(Data for locating words and elements)

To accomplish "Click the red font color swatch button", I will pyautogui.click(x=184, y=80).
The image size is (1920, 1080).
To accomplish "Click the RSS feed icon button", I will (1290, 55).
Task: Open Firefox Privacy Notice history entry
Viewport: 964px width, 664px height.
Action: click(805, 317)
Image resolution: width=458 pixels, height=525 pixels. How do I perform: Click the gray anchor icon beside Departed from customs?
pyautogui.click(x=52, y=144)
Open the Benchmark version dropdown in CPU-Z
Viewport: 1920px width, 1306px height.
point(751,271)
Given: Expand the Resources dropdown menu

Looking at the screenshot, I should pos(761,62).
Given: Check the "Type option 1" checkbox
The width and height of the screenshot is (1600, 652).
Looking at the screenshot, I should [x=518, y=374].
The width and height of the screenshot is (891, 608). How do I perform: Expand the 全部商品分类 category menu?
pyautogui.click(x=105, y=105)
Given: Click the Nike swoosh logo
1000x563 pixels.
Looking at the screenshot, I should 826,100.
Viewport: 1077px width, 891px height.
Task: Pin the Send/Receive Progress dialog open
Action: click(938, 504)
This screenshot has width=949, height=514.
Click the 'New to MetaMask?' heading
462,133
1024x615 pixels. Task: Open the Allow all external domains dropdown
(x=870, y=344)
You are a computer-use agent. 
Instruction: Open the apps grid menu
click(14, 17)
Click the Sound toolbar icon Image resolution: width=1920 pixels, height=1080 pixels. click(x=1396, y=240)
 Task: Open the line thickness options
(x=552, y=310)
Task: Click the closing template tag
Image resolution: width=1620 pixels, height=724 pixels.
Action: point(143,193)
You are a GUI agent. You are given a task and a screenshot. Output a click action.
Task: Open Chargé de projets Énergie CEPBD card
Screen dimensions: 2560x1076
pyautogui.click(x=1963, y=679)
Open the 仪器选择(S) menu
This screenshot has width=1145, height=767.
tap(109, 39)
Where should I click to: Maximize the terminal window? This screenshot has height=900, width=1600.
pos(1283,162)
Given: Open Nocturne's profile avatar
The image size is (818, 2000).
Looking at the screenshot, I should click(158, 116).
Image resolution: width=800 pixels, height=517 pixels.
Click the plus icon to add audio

- _WHAT IS NEEDED_: Copy every entry above line for line, without changing anything.

- _EXERCISE OUTPUT_:
To accomplish "Click the red font color swatch button", I will pyautogui.click(x=184, y=80).
The image size is (1920, 1080).
To accomplish "Click the RSS feed icon button", I will (1290, 55).
Task: Open Firefox Privacy Notice history entry
Viewport: 964px width, 664px height.
Action: click(805, 317)
Image resolution: width=458 pixels, height=525 pixels. How do I perform: Click the gray anchor icon beside Departed from customs?
pyautogui.click(x=52, y=144)
Open the Benchmark version dropdown in CPU-Z
Viewport: 1920px width, 1306px height.
point(751,271)
Given: Expand the Resources dropdown menu

Looking at the screenshot, I should pos(761,62).
Given: Check the "Type option 1" checkbox
The width and height of the screenshot is (1600, 652).
Looking at the screenshot, I should [x=518, y=374].
The width and height of the screenshot is (891, 608). How do I perform: Expand the 全部商品分类 category menu?
pyautogui.click(x=105, y=105)
Given: Click the Nike swoosh logo
1000x563 pixels.
Looking at the screenshot, I should 826,100.
Viewport: 1077px width, 891px height.
Task: Pin the Send/Receive Progress dialog open
Action: click(938, 504)
This screenshot has width=949, height=514.
Click the 'New to MetaMask?' heading
462,133
1024x615 pixels. Task: Open the Allow all external domains dropdown
(x=870, y=344)
You are a computer-use agent. 
Instruction: Open the apps grid menu
click(14, 17)
Click the Sound toolbar icon Image resolution: width=1920 pixels, height=1080 pixels. click(x=1396, y=240)
 Task: Open the line thickness options
(x=552, y=310)
Task: Click the closing template tag
Image resolution: width=1620 pixels, height=724 pixels.
Action: point(143,193)
You are a GUI agent. You are given a task and a screenshot. Output a click action.
Task: Open Chargé de projets Énergie CEPBD card
Screen dimensions: 2560x1076
pyautogui.click(x=1963, y=679)
Open the 仪器选择(S) menu
This screenshot has width=1145, height=767.
tap(109, 39)
Where should I click to: Maximize the terminal window? This screenshot has height=900, width=1600.
pos(1283,162)
Given: Open Nocturne's profile avatar
The image size is (818, 2000).
Looking at the screenshot, I should click(158, 116).
Image resolution: width=800 pixels, height=517 pixels.
Click the plus icon to add audio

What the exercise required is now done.